We made an escape plan.
Found our meeting place across the street.
Taught them how and why to crawl or stay low. (We used Turbo the racing snail as an example – low and fast!)
And explained how to go to the neighbors to call 9-1-1.
They did great. Perhaps it helped that we had such a tangible example for them to see, fire engines and Marshall trucks still blocking the street.
I cannot imagine if I woke up to a blaze in my house like the one I witnessed this morning. May I never know what that’s like. But the experience caused a healthy fear that helped spur my family to make a plan and be prepared should an emergency happen.

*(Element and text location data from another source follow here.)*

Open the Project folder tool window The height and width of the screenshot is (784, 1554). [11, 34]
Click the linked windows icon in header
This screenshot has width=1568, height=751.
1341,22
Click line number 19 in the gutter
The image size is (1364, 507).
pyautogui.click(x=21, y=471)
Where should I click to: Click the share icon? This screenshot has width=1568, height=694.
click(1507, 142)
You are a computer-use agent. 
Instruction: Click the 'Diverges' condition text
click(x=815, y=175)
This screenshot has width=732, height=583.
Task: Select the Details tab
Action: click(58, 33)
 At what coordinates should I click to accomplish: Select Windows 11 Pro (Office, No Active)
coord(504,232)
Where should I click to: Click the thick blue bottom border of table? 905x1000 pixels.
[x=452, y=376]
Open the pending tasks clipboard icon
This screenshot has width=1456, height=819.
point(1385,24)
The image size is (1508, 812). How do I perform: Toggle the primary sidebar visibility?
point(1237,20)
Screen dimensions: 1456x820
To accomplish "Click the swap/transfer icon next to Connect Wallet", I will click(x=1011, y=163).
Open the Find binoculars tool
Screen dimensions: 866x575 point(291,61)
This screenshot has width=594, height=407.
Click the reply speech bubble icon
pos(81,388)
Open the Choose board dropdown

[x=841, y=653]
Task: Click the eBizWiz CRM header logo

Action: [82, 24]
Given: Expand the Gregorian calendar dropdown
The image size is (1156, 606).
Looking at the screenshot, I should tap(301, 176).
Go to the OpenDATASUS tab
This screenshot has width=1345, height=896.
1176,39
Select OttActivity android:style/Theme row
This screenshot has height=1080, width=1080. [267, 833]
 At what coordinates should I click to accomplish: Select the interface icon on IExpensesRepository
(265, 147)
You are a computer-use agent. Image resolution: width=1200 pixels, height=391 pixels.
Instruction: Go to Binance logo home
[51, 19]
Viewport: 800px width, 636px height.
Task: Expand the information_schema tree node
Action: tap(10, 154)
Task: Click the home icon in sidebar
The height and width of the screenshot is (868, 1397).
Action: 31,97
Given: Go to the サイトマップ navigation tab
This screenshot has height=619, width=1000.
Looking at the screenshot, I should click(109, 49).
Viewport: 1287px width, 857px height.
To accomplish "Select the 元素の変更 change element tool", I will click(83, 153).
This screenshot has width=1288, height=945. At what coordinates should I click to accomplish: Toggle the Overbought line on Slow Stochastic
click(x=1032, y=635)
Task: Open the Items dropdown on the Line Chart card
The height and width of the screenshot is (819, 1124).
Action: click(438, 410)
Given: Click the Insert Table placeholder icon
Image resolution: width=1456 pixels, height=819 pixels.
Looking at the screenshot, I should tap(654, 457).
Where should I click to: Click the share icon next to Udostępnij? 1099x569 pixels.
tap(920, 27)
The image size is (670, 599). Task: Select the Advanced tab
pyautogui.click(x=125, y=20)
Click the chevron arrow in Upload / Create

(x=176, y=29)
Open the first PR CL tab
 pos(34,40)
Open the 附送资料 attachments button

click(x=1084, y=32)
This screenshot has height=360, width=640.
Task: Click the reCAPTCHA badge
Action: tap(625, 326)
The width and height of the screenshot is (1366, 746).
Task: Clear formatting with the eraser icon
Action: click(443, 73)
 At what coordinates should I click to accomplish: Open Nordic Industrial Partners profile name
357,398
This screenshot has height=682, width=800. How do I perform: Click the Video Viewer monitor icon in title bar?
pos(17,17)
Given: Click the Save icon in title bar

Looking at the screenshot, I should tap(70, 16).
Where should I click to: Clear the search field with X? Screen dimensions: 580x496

I pray we never have to use it.
It’s fire season.
Do you have a plan in case of a fire? Do your children know what to do? Do you follow a fire safety checklist to keep your household safe? Have you done a fire drill in the last 6 months?
Please help spread the word about how taking small steps can prevent catastrophe, share this on your Facebook, Twitter or other favorite social media site.
Be a herald. Together we can make a difference!
Have you ever seen a house fire up close? How did you feel?